**What is required**
Bring together copies of the lines in the data below that contain the word "computer".

[Items listed in a dataset]
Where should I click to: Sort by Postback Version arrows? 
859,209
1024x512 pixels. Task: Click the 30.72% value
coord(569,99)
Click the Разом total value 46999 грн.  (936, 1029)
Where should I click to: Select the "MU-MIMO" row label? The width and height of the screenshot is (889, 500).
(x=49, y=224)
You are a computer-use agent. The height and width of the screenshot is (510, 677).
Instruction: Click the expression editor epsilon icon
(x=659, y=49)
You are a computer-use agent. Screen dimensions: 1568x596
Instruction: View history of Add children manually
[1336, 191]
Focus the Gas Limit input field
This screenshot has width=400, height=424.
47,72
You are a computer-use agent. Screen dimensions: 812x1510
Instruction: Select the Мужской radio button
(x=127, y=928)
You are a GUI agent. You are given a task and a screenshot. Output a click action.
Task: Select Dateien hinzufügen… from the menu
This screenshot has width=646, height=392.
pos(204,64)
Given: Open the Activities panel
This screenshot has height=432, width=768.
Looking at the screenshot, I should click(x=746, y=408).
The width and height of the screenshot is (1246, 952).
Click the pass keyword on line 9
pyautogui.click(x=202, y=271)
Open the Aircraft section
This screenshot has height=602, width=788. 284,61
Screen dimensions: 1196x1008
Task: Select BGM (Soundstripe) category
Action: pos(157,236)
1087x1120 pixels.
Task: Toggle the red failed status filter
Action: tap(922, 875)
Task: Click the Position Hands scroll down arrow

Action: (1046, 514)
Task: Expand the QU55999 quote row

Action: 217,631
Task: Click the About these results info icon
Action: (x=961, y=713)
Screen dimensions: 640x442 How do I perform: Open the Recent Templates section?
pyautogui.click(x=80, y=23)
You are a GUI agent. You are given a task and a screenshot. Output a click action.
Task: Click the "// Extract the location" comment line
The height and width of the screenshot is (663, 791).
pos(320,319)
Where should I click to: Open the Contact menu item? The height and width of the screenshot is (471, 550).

**Reply**
You are a computer-use agent. The height and width of the screenshot is (510, 677).
You are a computer-use agent. Screen dimensions: 1568x596
You are a computer-use agent. Screen dimensions: 812x1510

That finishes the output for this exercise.